Why open partial nephrectomy?
Partial nephrectomy means removal of part of a kidney or a lump from a kidney. This can be performed using either open or keyhole (robotic or laparoscopic) surgery. If the operation can be performed by keyhole surgery this is preferable, as open surgery involves making a large cut on the side and/or front of the abdomen. The wound is more painful with open surgery, and hospital stay and time off work is longer. However, some partial nephrectomies may be technically too complicated to perform keyhole.
If open partial nephrectomy has been suggested for you, the specific reason will be discussed with you.
Other options, such as complete nephrectomy (open or laparoscopic) will be considered. As a general rule of thumb, most urologists are keen to preserve as much kidney function as possible, and therefore perform partial nephrectomy where possible. Again, this will be discussed with you.
How is this operation performed?
Open partial nephrectomy is performed under general anaesthetic, and often also with an epidural to help with pain relief afterwards. A urinary catheter is always inserted and stays in place until you are mobile after the operation. The diagram below shows one of the possible incisions, but there are different ones used that will be discussed with you; the best approach is determined by a number of factors including your body size and size of the tumour.
The kidney is fully dissected and the blood vessels to the kidney are temporarily obstructed. The tumour is cut from the kidney, along with a margin of normal kidney. The kidney is repaired with sutures, and the blood supply to the kidney is restarted.
Operative time depends on the complexity of the operation but typically runs from 2 to 4 hours.
Potential side effects and complications
All procedures have the potential for side effects. Although these complications are well recognised, the majority of patients do not have problems after a procedure.

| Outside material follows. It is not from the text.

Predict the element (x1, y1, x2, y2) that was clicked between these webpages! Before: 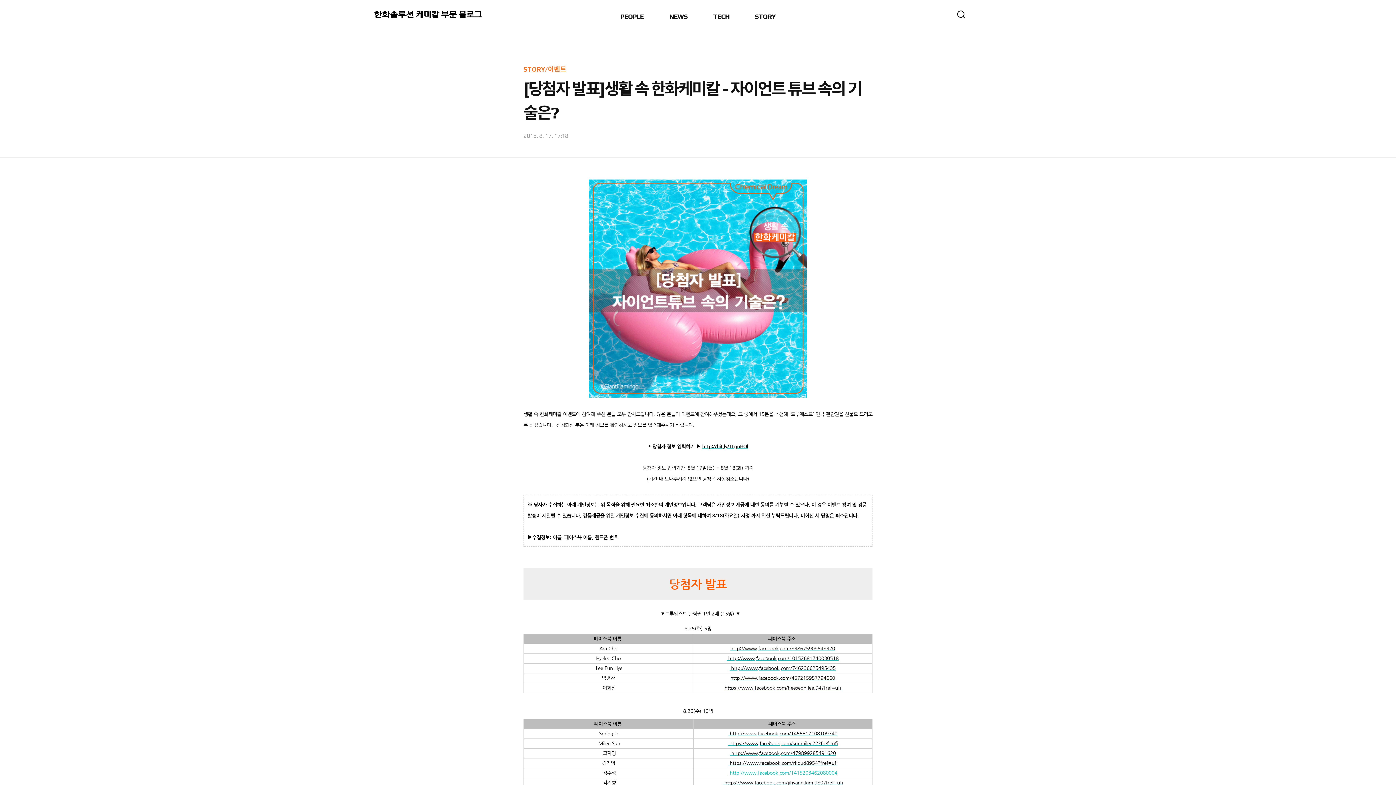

Risks of the anaesthetic need be discussed with the anaesthetist who will be looking after you during the operation, and who will visit you beforehand.
There are specific risks with this surgical procedure, and these will be discussed with you before your procedure. As a guide to complement that one-on-one discussion with your surgeon, these include:
- Insertion of a drain, removed a few days later.

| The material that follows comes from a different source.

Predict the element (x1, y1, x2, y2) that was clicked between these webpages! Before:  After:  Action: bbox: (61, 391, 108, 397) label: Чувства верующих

- Bleeding requiring further surgery or blood transfusion
- Infection, pain or hernia requiring further treatment.
- Leak of urine from the kidney, which requires a longer period with the drain, and possibly insertion of a temporary stent into the ureter.

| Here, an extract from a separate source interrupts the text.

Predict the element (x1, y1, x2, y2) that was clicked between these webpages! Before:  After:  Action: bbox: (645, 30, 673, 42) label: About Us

- Inability to clear the cancer (a ‘positive margin’)
- A decision may be made during that the operation that partial nephrectomy is not advisable, and a complete nephrectomy performed instead. This will only be done if felt absolutely necessary by your surgeon.
- Entry into the lung cavity requiring insertion of temporary drainage tube
- Anaesthetic or cardiovascular problems possibly requiring intensive care admission (including chest infection, deep vein thrombosis pulmonary embolus, stroke, heart attack and death).
- If the cancer has spread to other organs (rare) this will need to be dealt with, if possible, at the time of your surgery, and may require extensive additional procedures at the time.
- Injury to organs nearby – blood vessels, spleen, liver, lung, pancreas and bowel, requiring more extensive surgery. Very occasionally such injury is not recognised at the time of surgery, and is picked up in the days following your operation.
- The pathology report may report something a benign disease rather than cancer.
Kidney function can be temporarily affected by the procedure, but typically returns to normal. This does depend on the amount of normal kidney tissue that had to be removed. There is a very small risk of permanent loss of function of the operated kidney.
This information is intended as an educational guide only, and is here to help you as an additional source of information, along with a consultation from your urologist. The information does not apply to all patients.
Not all potential complications are listed, and you must talk to your urologist about the complications specific to your situation.